Given the records underneath, please repeat exactly the lines from the line with "You are a computer-use" through the line with "Task: Open notifications via the bell icon", passing over any picture.

———

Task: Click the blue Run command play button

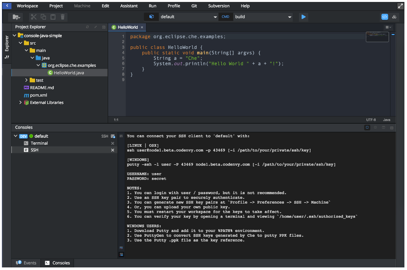Action: click(x=303, y=17)
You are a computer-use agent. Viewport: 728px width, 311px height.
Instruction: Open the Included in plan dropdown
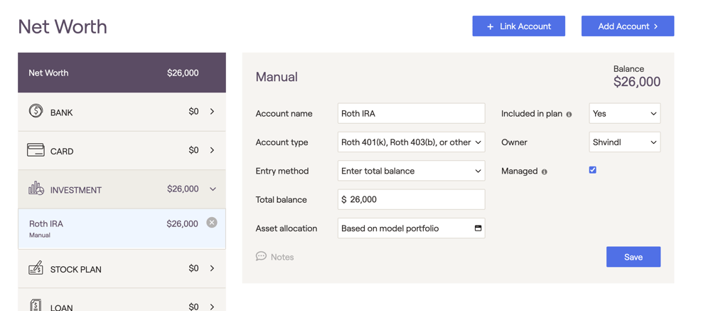624,114
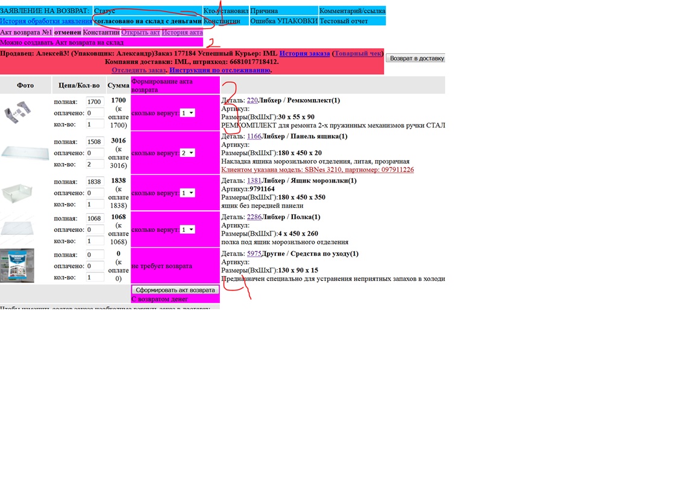Click the care product photo thumbnail
The height and width of the screenshot is (494, 697).
[x=17, y=266]
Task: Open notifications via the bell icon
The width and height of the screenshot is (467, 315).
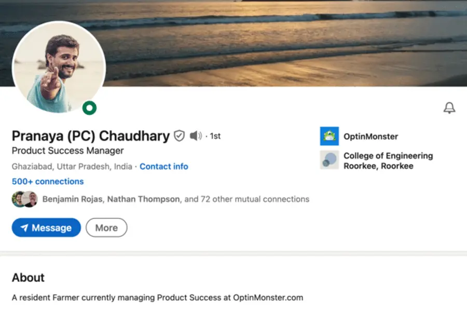Action: 449,108
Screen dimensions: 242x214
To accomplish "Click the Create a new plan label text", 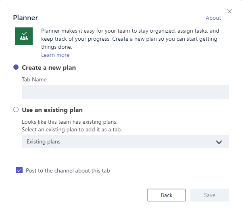I will click(49, 68).
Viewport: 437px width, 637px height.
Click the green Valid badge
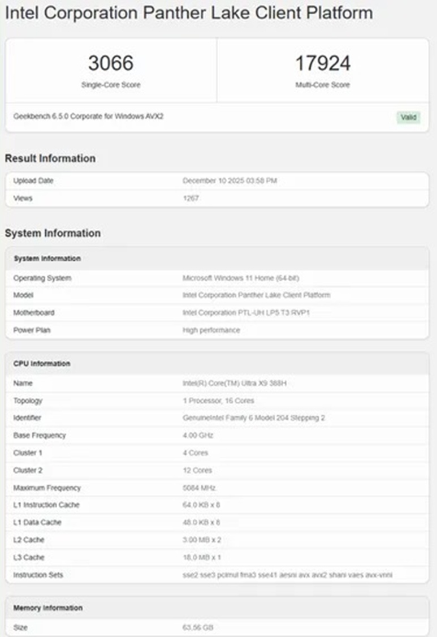tap(408, 117)
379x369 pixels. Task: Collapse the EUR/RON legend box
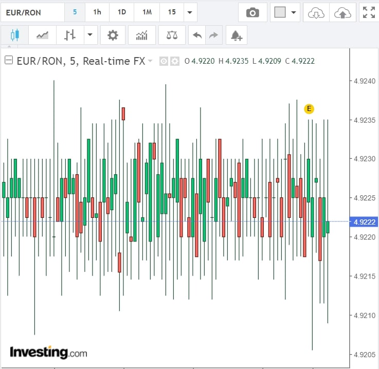tap(9, 61)
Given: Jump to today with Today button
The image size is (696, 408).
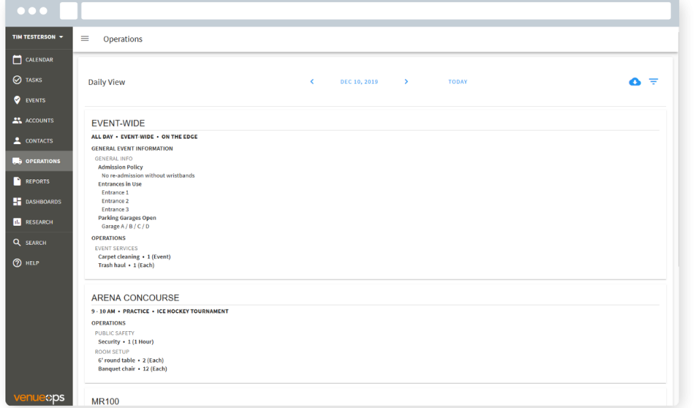Looking at the screenshot, I should tap(457, 82).
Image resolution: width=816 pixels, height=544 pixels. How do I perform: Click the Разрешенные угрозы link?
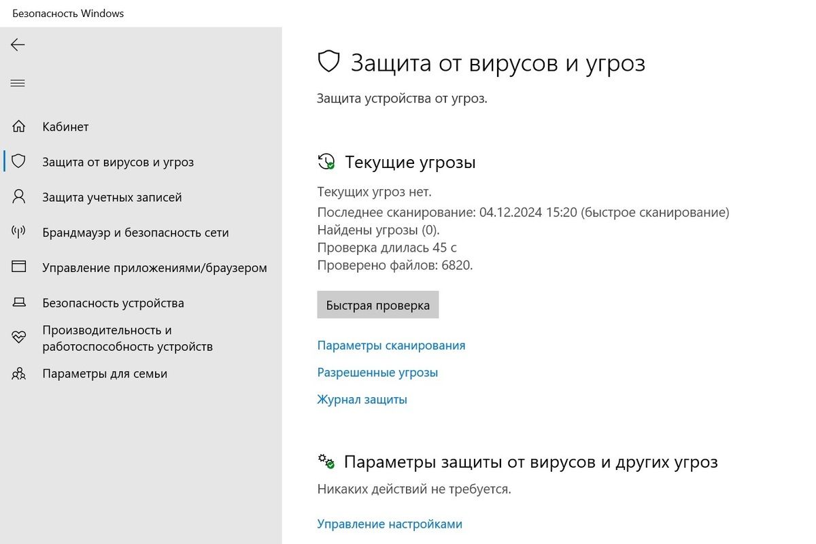[x=377, y=373]
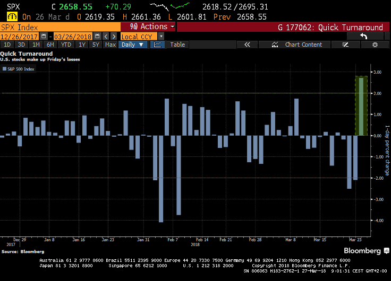Viewport: 391px width, 281px height.
Task: Collapse panel with double left chevron
Action: 247,45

———

• **Solution to the exercise**:
You are a computer-use agent. Viewport: 728px width, 311px height.
Instruction: Open the Included in plan dropdown
624,114
Click the care product photo thumbnail
The height and width of the screenshot is (494, 697).
[x=17, y=266]
Task: Open notifications via the bell icon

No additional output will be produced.